[WHAT THE TASK ASKS]
Arrange everything from the line containing "Identify the location" down to the line containing "(1024, 266)." as a numbered list, skipping blank lines and leaving out the pictures.

[DATA LISTING]
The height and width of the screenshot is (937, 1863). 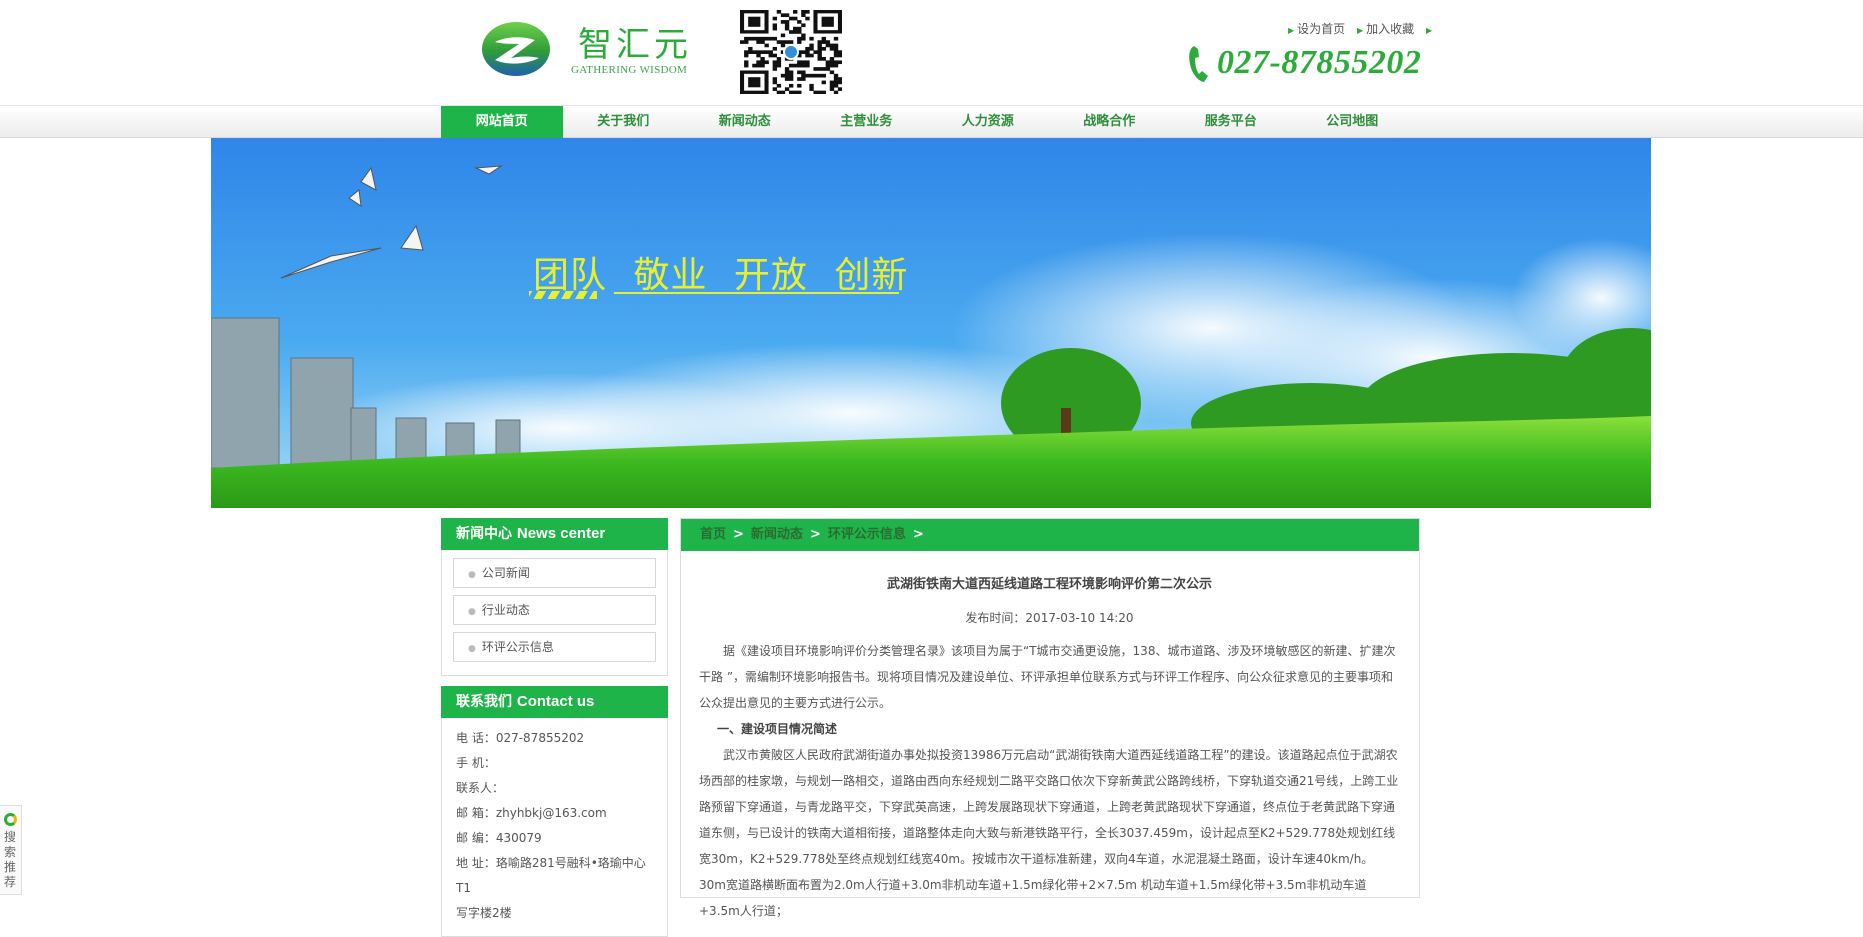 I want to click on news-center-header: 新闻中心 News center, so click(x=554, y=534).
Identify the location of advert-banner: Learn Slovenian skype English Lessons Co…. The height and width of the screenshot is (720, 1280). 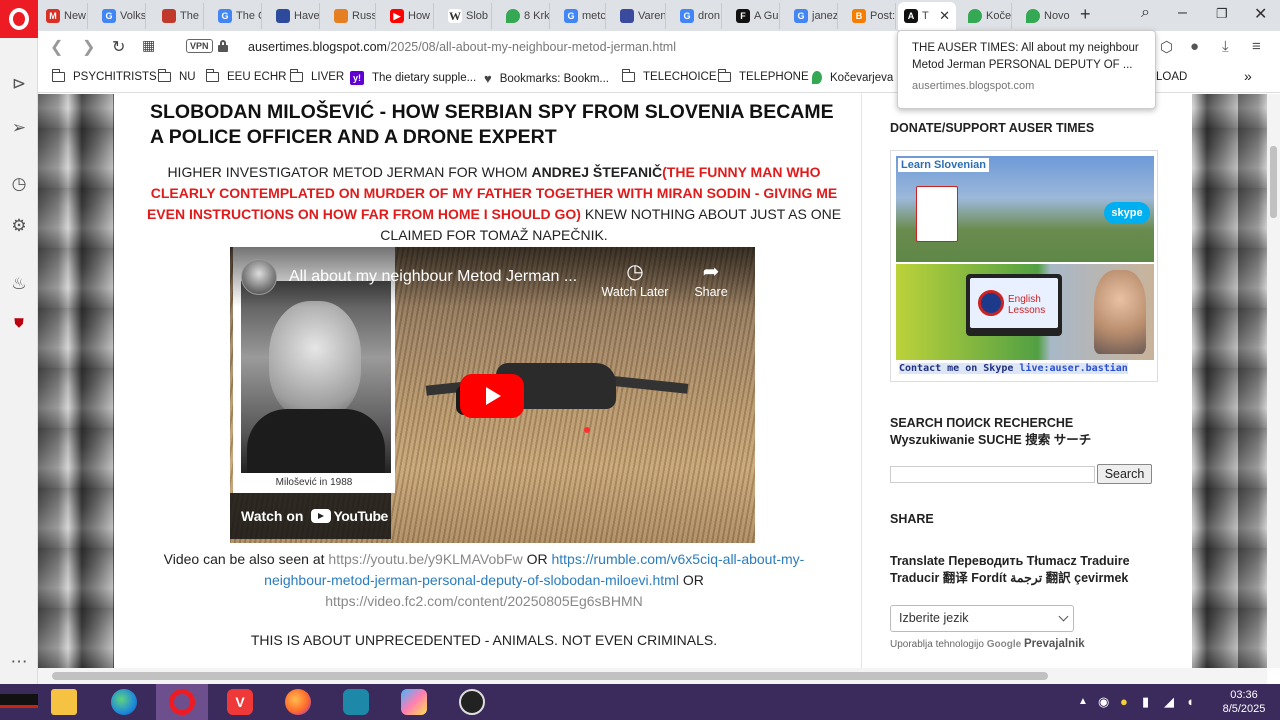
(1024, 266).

* * *

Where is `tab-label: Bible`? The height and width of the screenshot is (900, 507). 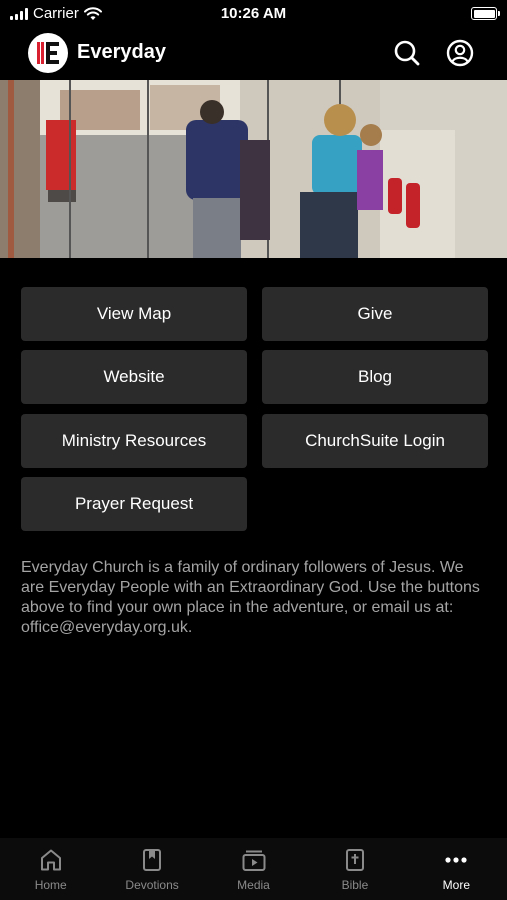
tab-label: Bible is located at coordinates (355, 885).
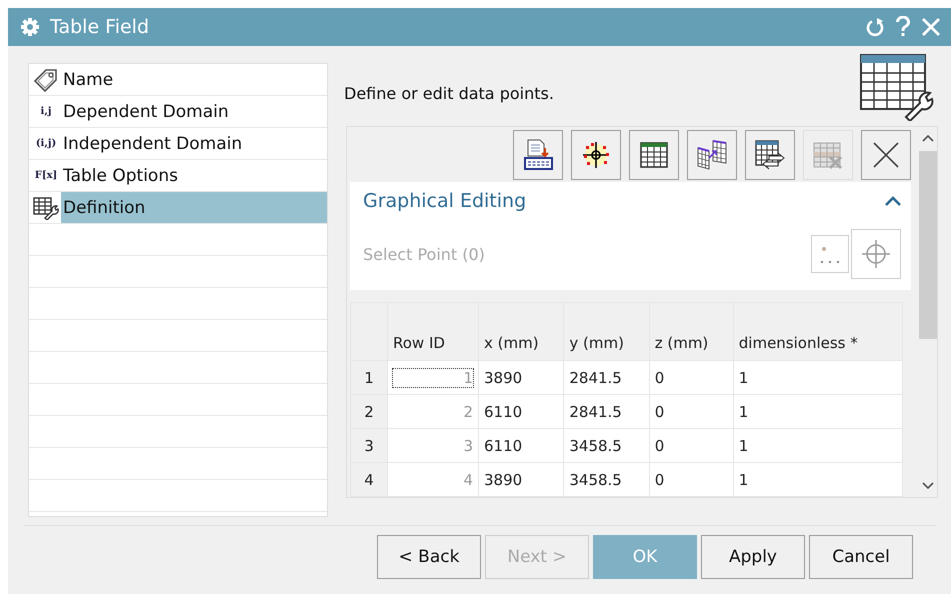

[RESPONSE AREA]
1. Identify the location of advert-banner: Learn Slovenian skype English Lessons Co…. The height and width of the screenshot is (720, 1280). 
2. (1024, 266).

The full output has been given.